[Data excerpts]
• • • • •

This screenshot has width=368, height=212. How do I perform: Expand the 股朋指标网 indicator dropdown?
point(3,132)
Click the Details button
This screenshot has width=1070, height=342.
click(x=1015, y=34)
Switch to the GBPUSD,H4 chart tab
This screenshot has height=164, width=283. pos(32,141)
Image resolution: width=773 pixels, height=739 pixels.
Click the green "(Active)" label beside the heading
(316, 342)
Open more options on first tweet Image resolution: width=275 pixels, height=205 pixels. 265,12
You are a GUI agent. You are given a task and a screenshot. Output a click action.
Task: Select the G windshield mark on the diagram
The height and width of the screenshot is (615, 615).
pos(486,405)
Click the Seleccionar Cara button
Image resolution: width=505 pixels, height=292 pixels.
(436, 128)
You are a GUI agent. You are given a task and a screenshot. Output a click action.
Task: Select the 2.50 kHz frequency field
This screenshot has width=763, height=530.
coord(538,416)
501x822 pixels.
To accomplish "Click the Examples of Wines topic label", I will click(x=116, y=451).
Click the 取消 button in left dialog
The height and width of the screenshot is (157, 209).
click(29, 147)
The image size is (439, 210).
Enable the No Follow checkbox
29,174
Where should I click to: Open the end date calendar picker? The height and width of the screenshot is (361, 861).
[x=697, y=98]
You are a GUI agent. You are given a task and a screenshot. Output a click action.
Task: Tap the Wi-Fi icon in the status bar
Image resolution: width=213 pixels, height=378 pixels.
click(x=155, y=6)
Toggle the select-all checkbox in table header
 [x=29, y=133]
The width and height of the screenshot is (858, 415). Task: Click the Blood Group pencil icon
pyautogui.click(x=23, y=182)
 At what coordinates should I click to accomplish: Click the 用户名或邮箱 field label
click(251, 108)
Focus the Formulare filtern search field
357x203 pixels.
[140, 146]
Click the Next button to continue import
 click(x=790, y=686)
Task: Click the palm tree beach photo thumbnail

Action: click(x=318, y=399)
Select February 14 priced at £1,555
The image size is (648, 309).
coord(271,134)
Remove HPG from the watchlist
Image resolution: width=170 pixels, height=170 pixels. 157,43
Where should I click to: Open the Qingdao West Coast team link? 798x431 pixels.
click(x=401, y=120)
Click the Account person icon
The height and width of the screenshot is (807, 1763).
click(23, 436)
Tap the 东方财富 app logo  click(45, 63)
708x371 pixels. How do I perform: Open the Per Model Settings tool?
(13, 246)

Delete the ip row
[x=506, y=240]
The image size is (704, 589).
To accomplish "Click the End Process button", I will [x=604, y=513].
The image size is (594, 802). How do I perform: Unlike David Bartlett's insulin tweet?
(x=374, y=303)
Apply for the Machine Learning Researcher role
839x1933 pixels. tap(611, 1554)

• • • • •

▶ Directions: Copy the entries above exactly, but only from the line holding "Task: Select the G" through the line holding "Task: Select the 2.50 kHz frequency field", both included.

▶ Expected answer:
Task: Select the G windshield mark on the diagram
The height and width of the screenshot is (615, 615).
pos(486,405)
Click the Seleccionar Cara button
Image resolution: width=505 pixels, height=292 pixels.
(436, 128)
You are a GUI agent. You are given a task and a screenshot. Output a click action.
Task: Select the 2.50 kHz frequency field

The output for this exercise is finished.